### Extracted records ###

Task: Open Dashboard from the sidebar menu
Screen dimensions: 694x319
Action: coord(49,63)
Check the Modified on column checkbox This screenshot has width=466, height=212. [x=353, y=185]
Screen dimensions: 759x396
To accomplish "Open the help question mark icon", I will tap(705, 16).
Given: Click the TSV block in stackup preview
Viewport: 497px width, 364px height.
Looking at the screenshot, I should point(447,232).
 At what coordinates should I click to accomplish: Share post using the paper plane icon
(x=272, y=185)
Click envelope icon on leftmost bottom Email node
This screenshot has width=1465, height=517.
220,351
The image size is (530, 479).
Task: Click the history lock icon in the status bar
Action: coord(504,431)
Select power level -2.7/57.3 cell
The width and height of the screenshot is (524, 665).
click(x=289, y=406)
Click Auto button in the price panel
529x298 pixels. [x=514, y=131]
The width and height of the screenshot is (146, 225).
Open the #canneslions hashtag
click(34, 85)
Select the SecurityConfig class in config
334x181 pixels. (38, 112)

###

Assigned task.
Could you return exactly the stretch of the data above that starts at the line with "Check the Modified" and ends at the line with "Click envelope icon", both lines included?

Task response.
Check the Modified on column checkbox This screenshot has width=466, height=212. [x=353, y=185]
Screen dimensions: 759x396
To accomplish "Open the help question mark icon", I will tap(705, 16).
Given: Click the TSV block in stackup preview
Viewport: 497px width, 364px height.
Looking at the screenshot, I should point(447,232).
 At what coordinates should I click to accomplish: Share post using the paper plane icon
(x=272, y=185)
Click envelope icon on leftmost bottom Email node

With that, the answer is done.